Because the price of soft red winter (SRW) wheat is significantly discounted compared with hard red winter (HRW) wheat, you want to make sure you are getting a hard wheat flour blend and not a hard/soft wheat blend. Economically, it makes sense — and cents — for grain buyers and blenders to take a hard look at a HRW/SRW blend.
Grain-grading standards allow 5% wheat of other classes. An experienced grain buyer told me that many people cannot tell the difference in a wheat sample until you reach 10% wheat of other classes, so keep an eye on things at the mixer and product quality sides. If mix, absorption and/or processing start to falter, pick up the phone and have a discussion with your flour supplier. Most millers are honest people, but sometimes things happen they aren’t aware of until a customer calls. Keep the lines of communication open.

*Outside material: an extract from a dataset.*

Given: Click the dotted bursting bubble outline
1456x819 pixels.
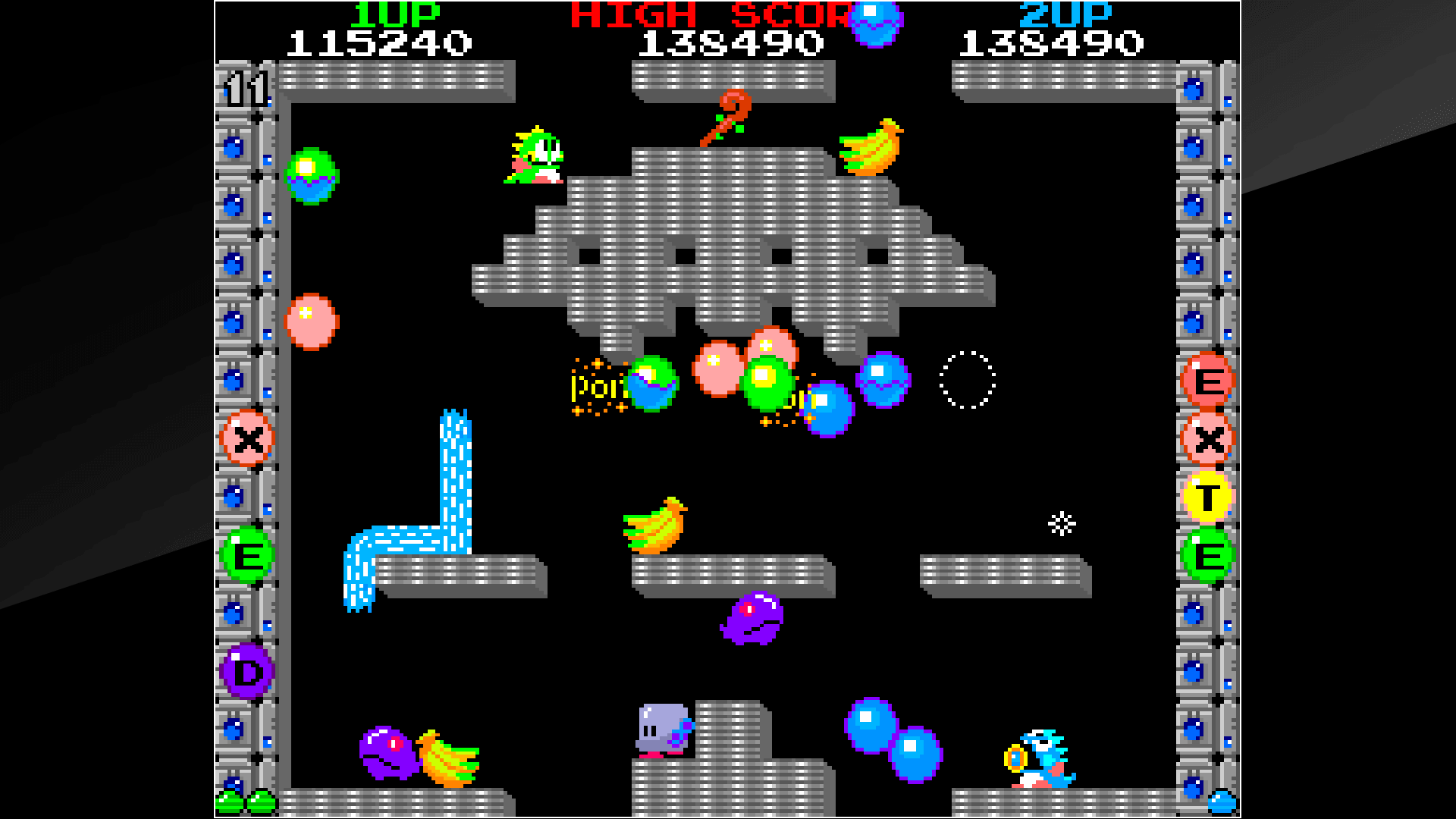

One very honest miller described the 2011 crop transition as “seamless, other than pockets of ‘Oh, shoot, how did this happen?’” (Not an exact quote, but the printable version.) Once again, just when you think all you need to worry about is price, there may be surprises along the way. But for the most part, the surprises this year should be on the positive side when it comes to wheat quality. With some investigation, work and collaboration on the part of the R&D, quality, purchasing and operations departments, you should be able to continue to make the consistent, high-quality baked goods you and your consumers expect.